The study also documents a doubling in the share of never-married women who reported sex with male partners who also have male partners, from 2.5% to 5.1%. For never-married males, the same measure rose from 3.8% to 5.5%. That shift in network structure carries direct STI implications: sexual connections bridging higher-prevalence and lower-prevalence populations increase transmission pathways even when individual behavior appears unchanged.

Testing trends offered a partial counterweight. Past-year chlamydia testing rose among married females (from 13.0% to 17.1%), previously married females (27.6% to 45.8%), and people with a single partner (21.7% to 25.4%). The jump among previously married women suggests targeted clinical screening campaigns have had measurable reach. But those gains did not uniformly cover the groups where condom use fell most sharply, leaving a gap between risk exposure and detection.

Condom Use Decline 2008–2019
Data visualization chart

The paper also noted declines in the frequency of vaginal sex among cohabiting females (from a mean of 9.46 acts to 7.40 in the four weeks before interview) and never-married males (4.11 to 3.40), a finding that complicates a straightforward risk narrative without offsetting the protective loss from reduced barrier use.

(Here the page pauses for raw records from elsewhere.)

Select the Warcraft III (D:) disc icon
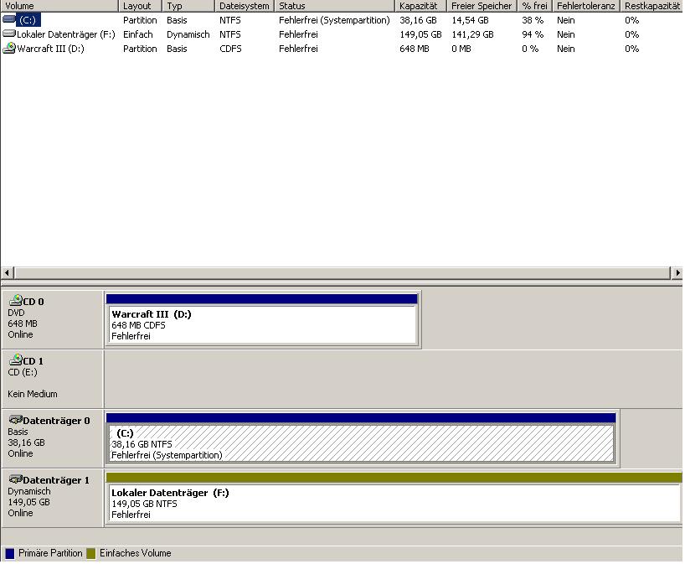 [x=9, y=49]
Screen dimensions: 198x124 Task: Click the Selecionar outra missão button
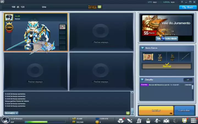pos(167,38)
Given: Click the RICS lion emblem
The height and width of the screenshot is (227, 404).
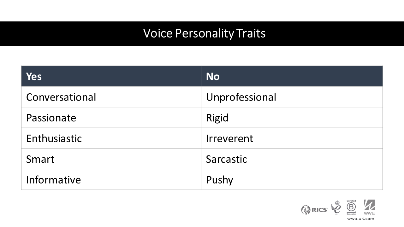Looking at the screenshot, I should click(306, 210).
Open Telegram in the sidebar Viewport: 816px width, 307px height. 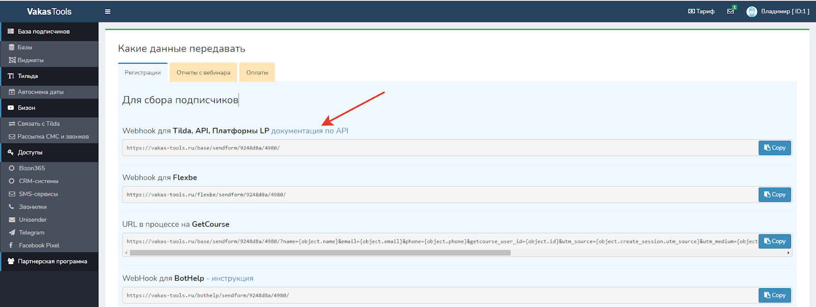pos(32,233)
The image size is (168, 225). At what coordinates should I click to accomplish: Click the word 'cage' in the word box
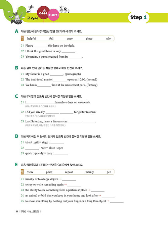(x=70, y=39)
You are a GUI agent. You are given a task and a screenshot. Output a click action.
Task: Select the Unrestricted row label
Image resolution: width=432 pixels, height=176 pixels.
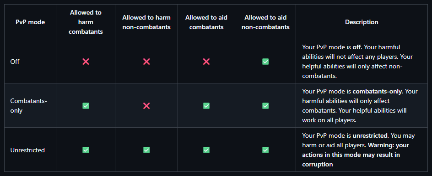click(27, 150)
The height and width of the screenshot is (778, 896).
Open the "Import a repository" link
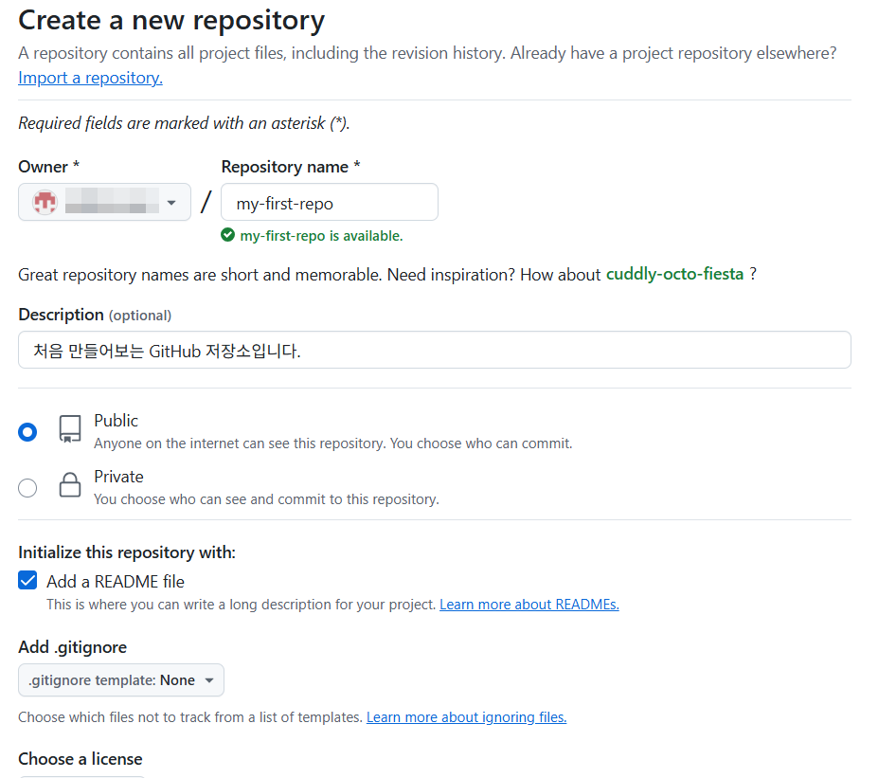[x=89, y=77]
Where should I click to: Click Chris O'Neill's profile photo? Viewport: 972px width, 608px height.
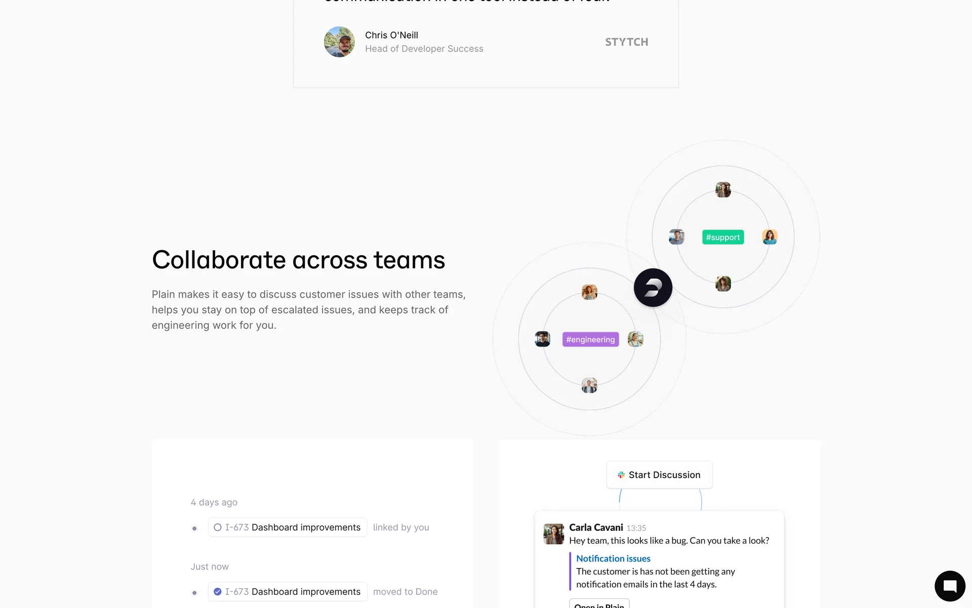(339, 42)
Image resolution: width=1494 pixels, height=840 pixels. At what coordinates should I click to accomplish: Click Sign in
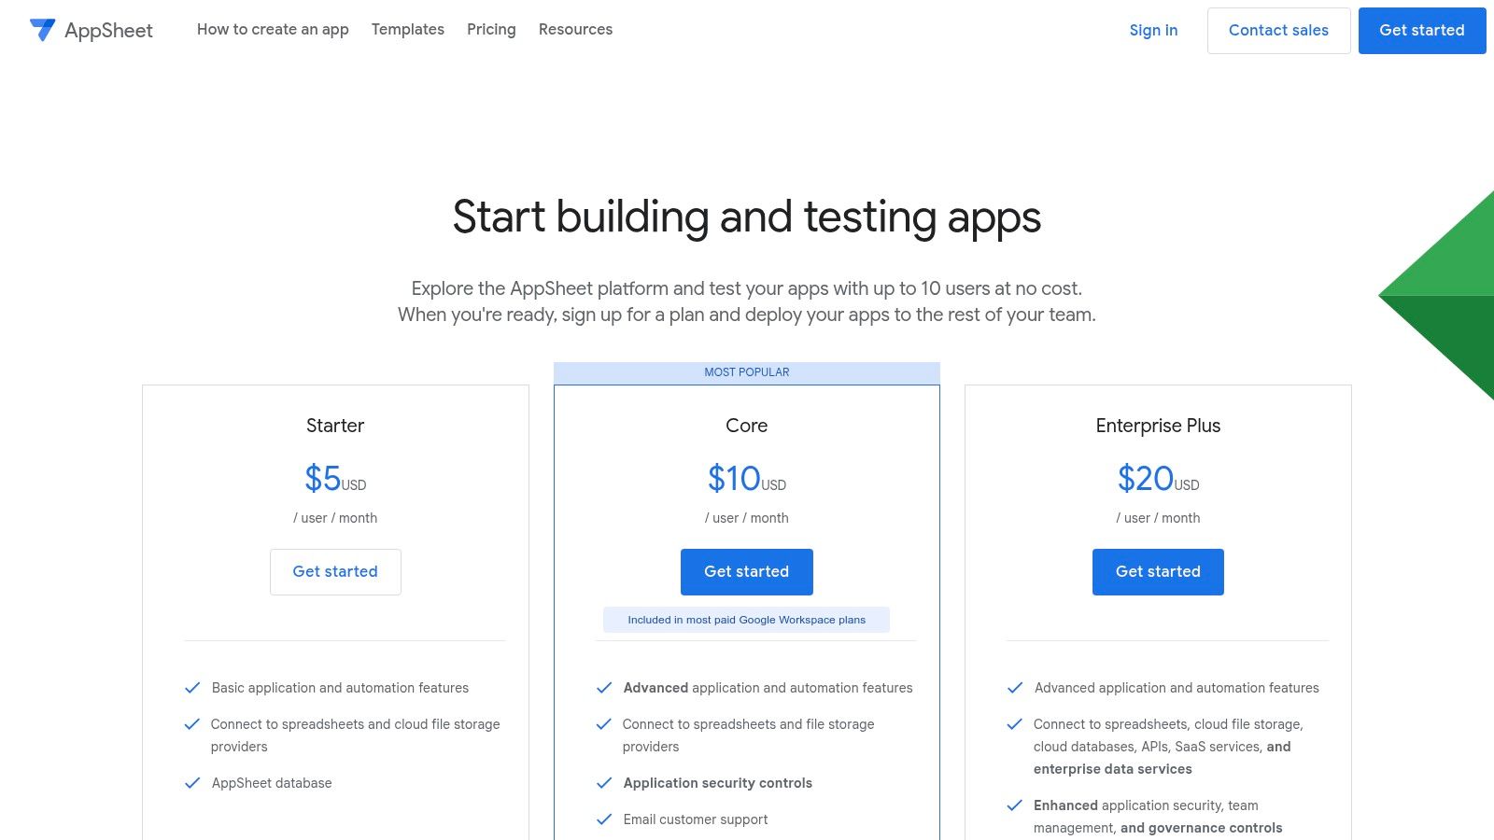[x=1153, y=30]
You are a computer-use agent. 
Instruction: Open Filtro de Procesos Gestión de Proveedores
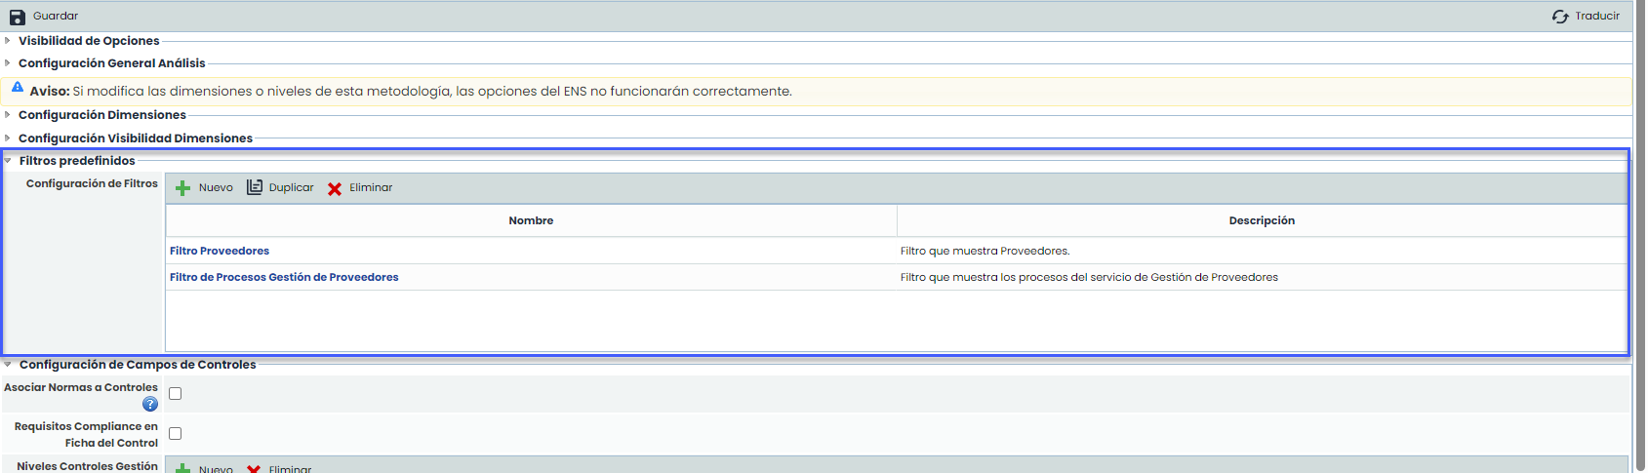pyautogui.click(x=284, y=277)
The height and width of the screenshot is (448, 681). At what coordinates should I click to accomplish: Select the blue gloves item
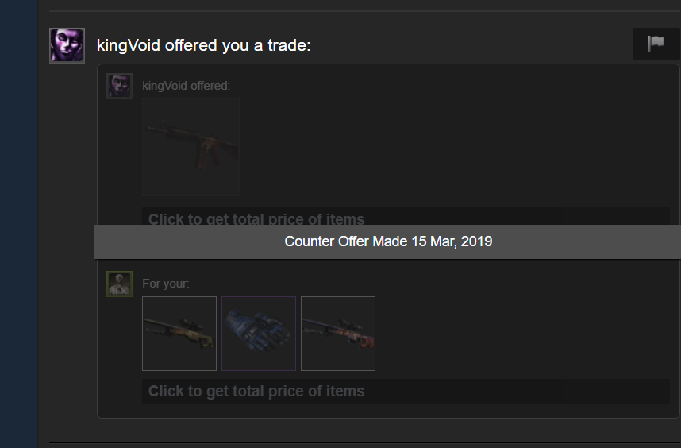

Katz and colleagues wrote that "understanding trends in sexual behaviors, networks, and testing by marital/cohabiting status and partner number can contextualize their contributions to the STI epidemic and support sexual health services tailoring and prioritization." The practical prescription embedded in that language is targeted intervention: chlamydia screening programs have shown they can reach married and previously married women, but public health messaging, clinic outreach, and digital health platforms have yet to arrest the condom use erosion among never-married and multiply partnered Americans who carry the greatest exposure burden.